Allowable Loan Usage

You are allowed to use the loan proceeds to pay the following:

  1. Payroll costs, including group health insurance paid by your Company, state and local payroll taxes and retirement benefits.  Payroll includes the gross pay of the employees, but not the employer matching FICA tax that must be paid.  Thus, matching FICA is still the employer’s responsibility to pay.
  2. Rent paid under any lease agreement in place before 2/15/2020.
  3. Utilities paid, including telephone and internet, for which service began before 2/15/2020.
  4. Interest paid on any mortgage loan owed by your Company that was incurred before 2/15/2020.
  5. Interest on any other debt obligation owed by your Company that was incurred before 2/15/2020.

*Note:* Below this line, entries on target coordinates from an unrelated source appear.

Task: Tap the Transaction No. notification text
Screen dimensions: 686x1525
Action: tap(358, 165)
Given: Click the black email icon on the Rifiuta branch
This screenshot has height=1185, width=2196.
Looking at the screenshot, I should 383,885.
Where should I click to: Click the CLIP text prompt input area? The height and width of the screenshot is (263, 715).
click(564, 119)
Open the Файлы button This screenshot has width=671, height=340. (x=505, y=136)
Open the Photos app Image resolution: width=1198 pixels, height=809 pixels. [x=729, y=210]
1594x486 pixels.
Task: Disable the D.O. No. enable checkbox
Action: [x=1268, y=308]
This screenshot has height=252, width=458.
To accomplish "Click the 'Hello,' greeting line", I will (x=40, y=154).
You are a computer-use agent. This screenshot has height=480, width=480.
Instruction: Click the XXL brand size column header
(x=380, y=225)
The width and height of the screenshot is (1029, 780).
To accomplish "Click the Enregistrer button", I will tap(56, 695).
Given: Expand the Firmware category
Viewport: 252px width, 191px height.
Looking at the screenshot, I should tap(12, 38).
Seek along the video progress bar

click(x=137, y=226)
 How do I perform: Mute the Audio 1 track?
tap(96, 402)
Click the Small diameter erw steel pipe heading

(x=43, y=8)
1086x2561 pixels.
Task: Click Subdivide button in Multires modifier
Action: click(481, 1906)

You may not use the loan proceeds for any other purpose, so other business expenses must be paid with other funds available to your business.

Loan Forgiveness

Any of the items (1) – (4) above, paid in the eight weeks after funding, qualifies for loan forgiveness so long as you meet two other criteria.  However, not more than 25% of the loan forgiveness amount may be attributed to items (2) – (4), meaning that 75% must be used for payroll costs. In addition, any amount of gross pay above $15,385 paid to any one employee in the eight-week post-funding period cannot be considered for forgiveness.  Even though item (5) can be paid with the loan proceeds, it does not qualify for forgiveness.  The eight-week period begins the day of funding so make note of that date. 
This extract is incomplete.